**Problem requirements:**
Give back exactly the lines from the "Open the 结算标识 dropdown" line to the final line of the records, and only those, minus any pictures.

**Given records:**
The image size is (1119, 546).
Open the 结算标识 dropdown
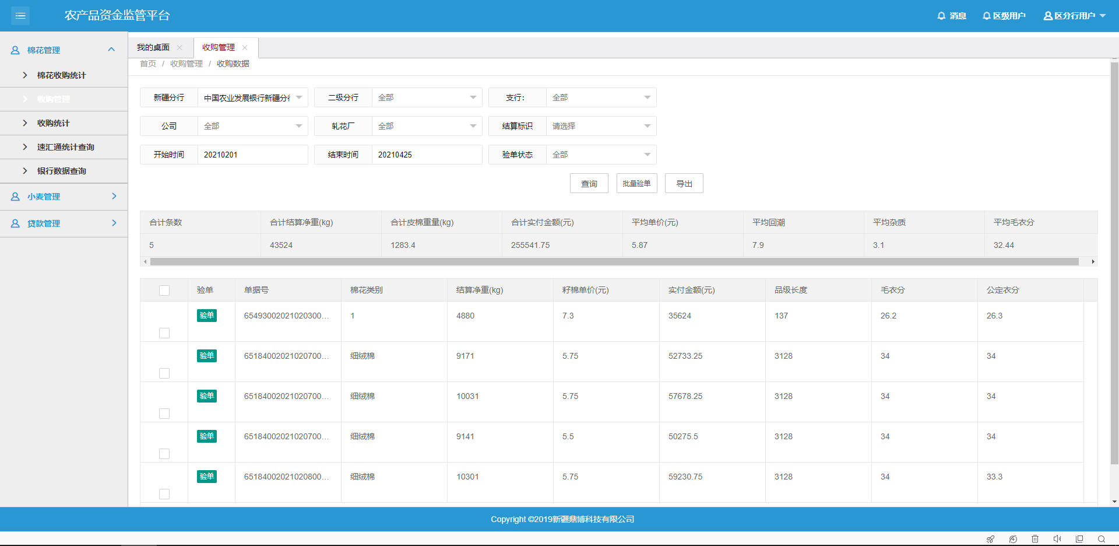601,126
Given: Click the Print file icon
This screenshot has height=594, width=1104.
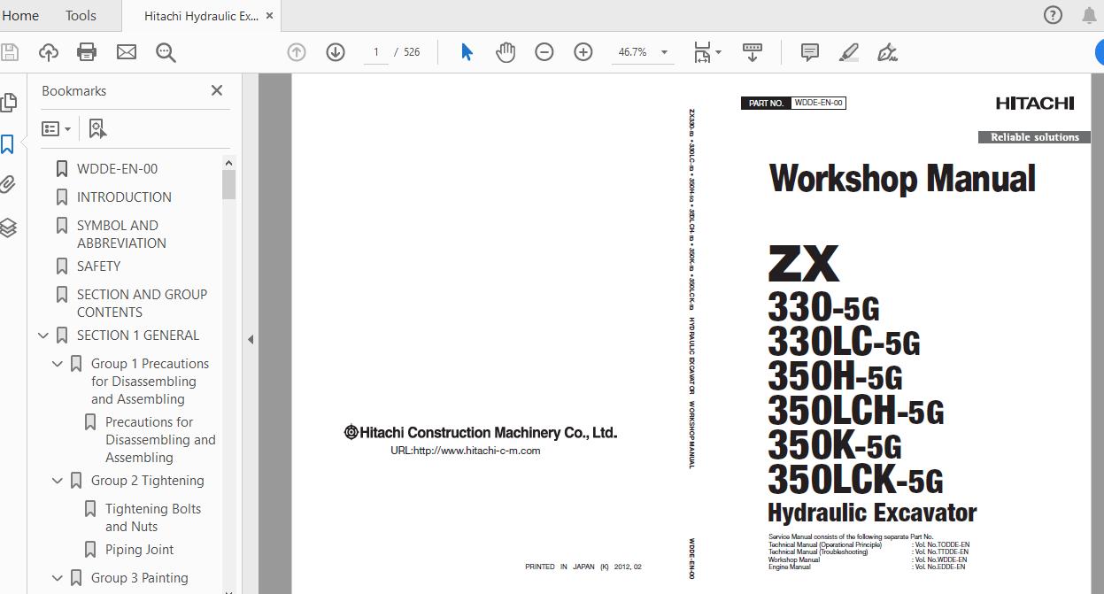Looking at the screenshot, I should tap(87, 52).
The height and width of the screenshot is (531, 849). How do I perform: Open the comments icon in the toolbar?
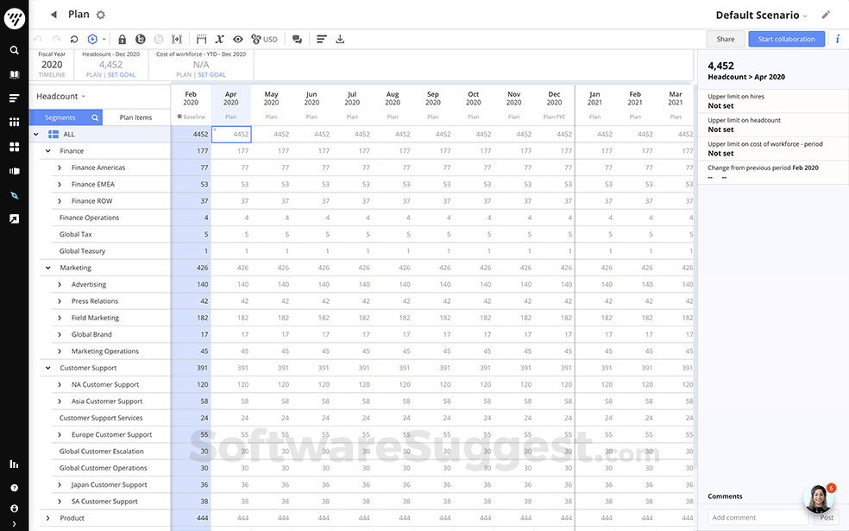point(296,39)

**Reply to the exercise:**
Open the 结算标识 dropdown
601,126
Given: Click the Print file icon
This screenshot has height=594, width=1104.
Looking at the screenshot, I should tap(87, 52).
The height and width of the screenshot is (531, 849). How do I perform: Open the comments icon in the toolbar?
point(296,39)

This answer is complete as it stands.